◆ **DOCUMENT EXTRACT**:
• • • • • • •

I think you got lost in the rhetoric somewhere.
Tariffs are just the US adjusting to reality which other countries are slow to do. Free trade died all on its own, because the pandemic showed that critical industries were hollowed out by free trade in a way that could be appreciated from a national security perspective. That situation was favoring China too much, so we need to unwind that some.
Tariffs already existed in many countries in practice, so it's not like the US reinvented modern tariffs.
Pew [1] suggests that the changes around the start of 2025 were due increased restrictions on asylum applications under the previous admin and EOs by the current one to restrict new immigration. Given the rough numbers [2] of about 40k asylum grants per year in the early 2020s, I doubt the previous admin's actions are playing much of a role here.
Stating that none of it (immigration acceptance) changed under this administration might technically be true - with respect to the number of countries applying, but misses this point.
[0]: https://www.census.gov/newsroom/blogs/random-samplings/2026/...
[1]: https://www.pewresearch.org/short-reads/2025/08/21/key-findi...
[2]: https://usafacts.org/articles/how-many-people-seek-asylum-in...
If you feel like formulating a good argument about immigration, I'll listen, but you haven't provided one.
It can happen in Europe too, but the full fall is not that close.
The structure of the US makes it basically the single most secure democracy anywhere right now or in history. No country in Europe or Europe as a whole is even competitive by comparison. The main issue we're facing is that we are by far the primary target for foreign funded activism and systemic attacks, because China and Russia hated NGOs promoting color revolutions.

• • • • • • •

Collected data entries:
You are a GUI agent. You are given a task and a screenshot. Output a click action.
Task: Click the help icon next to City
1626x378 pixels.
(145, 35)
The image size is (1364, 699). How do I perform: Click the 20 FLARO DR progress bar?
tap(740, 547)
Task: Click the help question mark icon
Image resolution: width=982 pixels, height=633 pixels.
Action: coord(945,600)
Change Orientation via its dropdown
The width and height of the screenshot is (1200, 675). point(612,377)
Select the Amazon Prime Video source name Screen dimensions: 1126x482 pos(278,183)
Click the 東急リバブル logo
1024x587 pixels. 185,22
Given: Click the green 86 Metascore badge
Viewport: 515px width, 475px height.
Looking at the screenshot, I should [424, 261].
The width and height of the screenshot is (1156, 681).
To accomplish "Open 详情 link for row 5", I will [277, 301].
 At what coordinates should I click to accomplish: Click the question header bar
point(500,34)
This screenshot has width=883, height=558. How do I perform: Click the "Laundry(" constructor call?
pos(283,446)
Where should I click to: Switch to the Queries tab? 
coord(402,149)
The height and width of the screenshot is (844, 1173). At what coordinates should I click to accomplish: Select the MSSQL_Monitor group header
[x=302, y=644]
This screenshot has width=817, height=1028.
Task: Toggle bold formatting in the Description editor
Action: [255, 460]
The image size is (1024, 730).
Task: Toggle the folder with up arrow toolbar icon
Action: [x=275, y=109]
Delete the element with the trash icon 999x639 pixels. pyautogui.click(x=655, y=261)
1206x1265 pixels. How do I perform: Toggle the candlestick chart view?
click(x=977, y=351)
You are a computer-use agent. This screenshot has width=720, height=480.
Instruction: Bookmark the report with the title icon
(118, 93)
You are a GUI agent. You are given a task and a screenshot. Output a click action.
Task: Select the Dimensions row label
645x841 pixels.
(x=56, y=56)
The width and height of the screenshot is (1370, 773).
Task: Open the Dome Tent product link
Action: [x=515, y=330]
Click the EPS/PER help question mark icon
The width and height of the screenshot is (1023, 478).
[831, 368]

• • • • • • •

◆ **TASK TO COMPLETE**:
Please extend the comment on tariffs, immigration, and US democracy, picking up right after its final sentence.

◆ **RESULT FOR THIS EXERCISE**:
That is also part of the rule of law issue, but the system is overall managing quite well. It's all moving in slow motion, but many important metrics are going in the right direction, which we need as that's part of deterring China.
How do you figure? I hear you have roving gangs of masked thugs beating up random citizens with the backing of your government, that doesn't sound very democratically secure, especially with what healthcare costs over there.
So secure, in fact, that it has secured itself even against the influence of its own citizens.
Also, we have guns. LOTS of guns. The U.S. military's first and sole responsibility is to the constitution itself. If any state or the federal government tries to get rid of their constitutions, the military can rightfully take it over and re-establish a constitution.
There is no other country that's even remotely close to this secure.
This is just not true. It is failing visibly and loudly fast. It used to fail slowly but the process speeded up.
American administration supports Russia now. It praises Russian, Chinese, Belarus leaders again and again. It praises Orban. It hates last bastion of democracy - Europe.
China is not detered. Its power is growing while American one is going down. Trump openly admires its leader. China is celebrating current state of America.